§ Brief: Lay out the data below as a numbered list, one line per item, and leave out the blank lines.

· · ·

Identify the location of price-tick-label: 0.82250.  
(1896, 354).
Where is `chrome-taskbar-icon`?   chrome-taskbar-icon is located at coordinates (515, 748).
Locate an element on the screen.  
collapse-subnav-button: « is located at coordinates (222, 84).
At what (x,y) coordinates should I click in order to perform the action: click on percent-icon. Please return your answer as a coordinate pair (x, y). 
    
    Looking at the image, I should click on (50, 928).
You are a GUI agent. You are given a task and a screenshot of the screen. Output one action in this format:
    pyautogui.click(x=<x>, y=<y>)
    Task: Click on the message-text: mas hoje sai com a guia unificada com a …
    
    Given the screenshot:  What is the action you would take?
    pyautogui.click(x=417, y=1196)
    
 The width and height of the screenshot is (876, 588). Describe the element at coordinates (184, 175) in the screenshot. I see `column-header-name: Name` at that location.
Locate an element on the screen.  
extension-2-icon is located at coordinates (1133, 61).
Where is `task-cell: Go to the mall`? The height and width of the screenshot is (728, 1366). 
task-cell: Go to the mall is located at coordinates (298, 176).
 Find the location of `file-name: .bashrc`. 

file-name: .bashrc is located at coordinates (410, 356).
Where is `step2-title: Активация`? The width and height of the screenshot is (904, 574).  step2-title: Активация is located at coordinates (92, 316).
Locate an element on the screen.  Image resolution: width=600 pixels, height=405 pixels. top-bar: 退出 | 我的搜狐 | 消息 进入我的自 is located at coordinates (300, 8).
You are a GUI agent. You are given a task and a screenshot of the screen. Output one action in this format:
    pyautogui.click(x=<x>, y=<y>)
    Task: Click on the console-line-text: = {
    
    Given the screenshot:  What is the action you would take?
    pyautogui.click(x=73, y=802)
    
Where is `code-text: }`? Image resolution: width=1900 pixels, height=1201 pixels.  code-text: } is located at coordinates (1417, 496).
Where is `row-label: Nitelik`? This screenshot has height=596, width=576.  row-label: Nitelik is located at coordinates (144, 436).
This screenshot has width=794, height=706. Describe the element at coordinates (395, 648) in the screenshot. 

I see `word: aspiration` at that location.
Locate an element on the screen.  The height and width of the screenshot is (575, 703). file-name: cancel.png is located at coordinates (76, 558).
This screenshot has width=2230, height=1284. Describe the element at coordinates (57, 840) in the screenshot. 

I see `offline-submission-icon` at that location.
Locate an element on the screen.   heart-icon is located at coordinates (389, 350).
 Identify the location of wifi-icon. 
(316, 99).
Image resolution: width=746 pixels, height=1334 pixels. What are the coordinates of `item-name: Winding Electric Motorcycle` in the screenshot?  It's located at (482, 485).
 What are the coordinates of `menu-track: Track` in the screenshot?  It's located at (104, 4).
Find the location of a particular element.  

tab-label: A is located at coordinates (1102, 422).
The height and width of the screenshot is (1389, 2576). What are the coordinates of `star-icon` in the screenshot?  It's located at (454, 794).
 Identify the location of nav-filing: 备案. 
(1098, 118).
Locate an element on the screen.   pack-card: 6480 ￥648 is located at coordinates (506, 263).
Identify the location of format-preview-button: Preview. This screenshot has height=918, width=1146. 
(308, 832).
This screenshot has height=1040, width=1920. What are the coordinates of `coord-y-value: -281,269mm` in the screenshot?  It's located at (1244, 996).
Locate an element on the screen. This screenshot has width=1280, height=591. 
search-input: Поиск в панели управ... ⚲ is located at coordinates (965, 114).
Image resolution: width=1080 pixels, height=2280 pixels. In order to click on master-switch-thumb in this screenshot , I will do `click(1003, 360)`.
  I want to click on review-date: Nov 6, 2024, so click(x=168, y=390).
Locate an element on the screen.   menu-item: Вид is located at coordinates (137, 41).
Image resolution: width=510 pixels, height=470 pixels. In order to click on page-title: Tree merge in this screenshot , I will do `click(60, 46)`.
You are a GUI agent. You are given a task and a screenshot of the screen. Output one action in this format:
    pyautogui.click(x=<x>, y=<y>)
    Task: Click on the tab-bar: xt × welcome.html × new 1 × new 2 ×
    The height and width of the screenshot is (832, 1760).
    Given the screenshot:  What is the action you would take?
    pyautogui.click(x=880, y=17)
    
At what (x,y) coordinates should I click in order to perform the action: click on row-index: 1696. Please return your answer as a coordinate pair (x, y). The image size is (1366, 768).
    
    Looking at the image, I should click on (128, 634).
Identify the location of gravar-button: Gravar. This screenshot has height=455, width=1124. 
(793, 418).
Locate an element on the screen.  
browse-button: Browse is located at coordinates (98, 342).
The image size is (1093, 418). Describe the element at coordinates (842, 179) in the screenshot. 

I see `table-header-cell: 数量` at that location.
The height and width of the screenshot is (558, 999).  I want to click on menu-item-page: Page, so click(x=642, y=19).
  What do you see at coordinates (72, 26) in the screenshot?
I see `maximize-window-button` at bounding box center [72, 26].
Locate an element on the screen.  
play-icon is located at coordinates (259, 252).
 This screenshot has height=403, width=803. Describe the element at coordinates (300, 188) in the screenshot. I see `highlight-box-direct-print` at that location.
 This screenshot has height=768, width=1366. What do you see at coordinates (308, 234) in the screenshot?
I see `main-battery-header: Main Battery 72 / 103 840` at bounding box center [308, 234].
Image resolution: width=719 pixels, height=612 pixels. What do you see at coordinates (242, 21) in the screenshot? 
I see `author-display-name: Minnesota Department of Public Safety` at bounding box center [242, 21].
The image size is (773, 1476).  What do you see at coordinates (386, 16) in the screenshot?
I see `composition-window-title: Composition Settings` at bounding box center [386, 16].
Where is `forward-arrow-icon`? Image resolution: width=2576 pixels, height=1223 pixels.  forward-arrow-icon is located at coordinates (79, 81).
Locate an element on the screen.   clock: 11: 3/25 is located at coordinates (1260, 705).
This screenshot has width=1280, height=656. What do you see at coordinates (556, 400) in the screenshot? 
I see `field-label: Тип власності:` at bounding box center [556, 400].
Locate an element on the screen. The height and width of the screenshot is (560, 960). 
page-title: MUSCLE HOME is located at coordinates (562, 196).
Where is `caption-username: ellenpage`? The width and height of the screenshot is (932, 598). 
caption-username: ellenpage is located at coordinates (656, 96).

· · ·

§ Task response:
1. Identify the location of price-tick-label: 0.82250.  
2. (1896, 354).
3. Where is `chrome-taskbar-icon`?   chrome-taskbar-icon is located at coordinates (515, 748).
4. Locate an element on the screen.  
5. collapse-subnav-button: « is located at coordinates (222, 84).
6. At what (x,y) coordinates should I click in order to perform the action: click on percent-icon. Please return your answer as a coordinate pair (x, y). 
7.     Looking at the image, I should click on (50, 928).
8. You are a GUI agent. You are given a task and a screenshot of the screen. Output one action in this format:
9.     pyautogui.click(x=<x>, y=<y>)
10.     Task: Click on the message-text: mas hoje sai com a guia unificada com a …
11.     Given the screenshot:  What is the action you would take?
12.     pyautogui.click(x=417, y=1196)
13.  The width and height of the screenshot is (876, 588). Describe the element at coordinates (184, 175) in the screenshot. I see `column-header-name: Name` at that location.
14. Locate an element on the screen.  
15. extension-2-icon is located at coordinates (1133, 61).
16. Where is `task-cell: Go to the mall`? The height and width of the screenshot is (728, 1366). 
17. task-cell: Go to the mall is located at coordinates (298, 176).
18.  Find the location of `file-name: .bashrc`. 
19. file-name: .bashrc is located at coordinates (410, 356).
20. Where is `step2-title: Активация`? The width and height of the screenshot is (904, 574).  step2-title: Активация is located at coordinates (92, 316).
21. Locate an element on the screen.  Image resolution: width=600 pixels, height=405 pixels. top-bar: 退出 | 我的搜狐 | 消息 进入我的自 is located at coordinates (300, 8).
22. You are a GUI agent. You are given a task and a screenshot of the screen. Output one action in this format:
23.     pyautogui.click(x=<x>, y=<y>)
24.     Task: Click on the console-line-text: = {
25.     Given the screenshot:  What is the action you would take?
26.     pyautogui.click(x=73, y=802)
27. Where is `code-text: }`? Image resolution: width=1900 pixels, height=1201 pixels.  code-text: } is located at coordinates (1417, 496).
28. Where is `row-label: Nitelik`? This screenshot has height=596, width=576.  row-label: Nitelik is located at coordinates (144, 436).
29. This screenshot has width=794, height=706. Describe the element at coordinates (395, 648) in the screenshot. 
30. I see `word: aspiration` at that location.
31. Locate an element on the screen.  The height and width of the screenshot is (575, 703). file-name: cancel.png is located at coordinates (76, 558).
32. This screenshot has width=2230, height=1284. Describe the element at coordinates (57, 840) in the screenshot. 
33. I see `offline-submission-icon` at that location.
34. Locate an element on the screen.   heart-icon is located at coordinates (389, 350).
35.  Identify the location of wifi-icon. 
36. (316, 99).
37. Image resolution: width=746 pixels, height=1334 pixels. What are the coordinates of `item-name: Winding Electric Motorcycle` in the screenshot?  It's located at (482, 485).
38.  What are the coordinates of `menu-track: Track` in the screenshot?  It's located at (104, 4).
39. Find the location of a particular element.  
40. tab-label: A is located at coordinates (1102, 422).
41. The height and width of the screenshot is (1389, 2576). What are the coordinates of `star-icon` in the screenshot?  It's located at (454, 794).
42.  Identify the location of nav-filing: 备案. 
43. (1098, 118).
44. Locate an element on the screen.   pack-card: 6480 ￥648 is located at coordinates (506, 263).
45. Identify the location of format-preview-button: Preview. This screenshot has height=918, width=1146. 
46. (308, 832).
47. This screenshot has height=1040, width=1920. What are the coordinates of `coord-y-value: -281,269mm` in the screenshot?  It's located at (1244, 996).
48. Locate an element on the screen. This screenshot has width=1280, height=591. 
49. search-input: Поиск в панели управ... ⚲ is located at coordinates (965, 114).
50. Image resolution: width=1080 pixels, height=2280 pixels. In order to click on master-switch-thumb in this screenshot , I will do `click(1003, 360)`.
51.   I want to click on review-date: Nov 6, 2024, so click(x=168, y=390).
52. Locate an element on the screen.   menu-item: Вид is located at coordinates (137, 41).
53. Image resolution: width=510 pixels, height=470 pixels. In order to click on page-title: Tree merge in this screenshot , I will do `click(60, 46)`.
54. You are a GUI agent. You are given a task and a screenshot of the screen. Output one action in this format:
55.     pyautogui.click(x=<x>, y=<y>)
56.     Task: Click on the tab-bar: xt × welcome.html × new 1 × new 2 ×
57.     The height and width of the screenshot is (832, 1760).
58.     Given the screenshot:  What is the action you would take?
59.     pyautogui.click(x=880, y=17)
60. At what (x,y) coordinates should I click in order to perform the action: click on row-index: 1696. Please return your answer as a coordinate pair (x, y). The image size is (1366, 768).
61.     Looking at the image, I should click on (128, 634).
62. Identify the location of gravar-button: Gravar. This screenshot has height=455, width=1124. 
63. (793, 418).
64. Locate an element on the screen.  
65. browse-button: Browse is located at coordinates (98, 342).
66. The image size is (1093, 418). Describe the element at coordinates (842, 179) in the screenshot. 
67. I see `table-header-cell: 数量` at that location.
68. The height and width of the screenshot is (558, 999).  I want to click on menu-item-page: Page, so click(x=642, y=19).
69.   What do you see at coordinates (72, 26) in the screenshot?
70. I see `maximize-window-button` at bounding box center [72, 26].
71. Locate an element on the screen.  
72. play-icon is located at coordinates (259, 252).
73.  This screenshot has height=403, width=803. Describe the element at coordinates (300, 188) in the screenshot. I see `highlight-box-direct-print` at that location.
74.  This screenshot has height=768, width=1366. What do you see at coordinates (308, 234) in the screenshot?
75. I see `main-battery-header: Main Battery 72 / 103 840` at bounding box center [308, 234].
76. Image resolution: width=719 pixels, height=612 pixels. What do you see at coordinates (242, 21) in the screenshot? 
77. I see `author-display-name: Minnesota Department of Public Safety` at bounding box center [242, 21].
78. The image size is (773, 1476).  What do you see at coordinates (386, 16) in the screenshot?
79. I see `composition-window-title: Composition Settings` at bounding box center [386, 16].
80. Where is `forward-arrow-icon`? Image resolution: width=2576 pixels, height=1223 pixels.  forward-arrow-icon is located at coordinates (79, 81).
81. Locate an element on the screen.   clock: 11: 3/25 is located at coordinates (1260, 705).
82. This screenshot has width=1280, height=656. What do you see at coordinates (556, 400) in the screenshot? 
83. I see `field-label: Тип власності:` at bounding box center [556, 400].
84. Locate an element on the screen. The height and width of the screenshot is (560, 960). 
85. page-title: MUSCLE HOME is located at coordinates (562, 196).
86. Where is `caption-username: ellenpage`? The width and height of the screenshot is (932, 598). 
87. caption-username: ellenpage is located at coordinates (656, 96).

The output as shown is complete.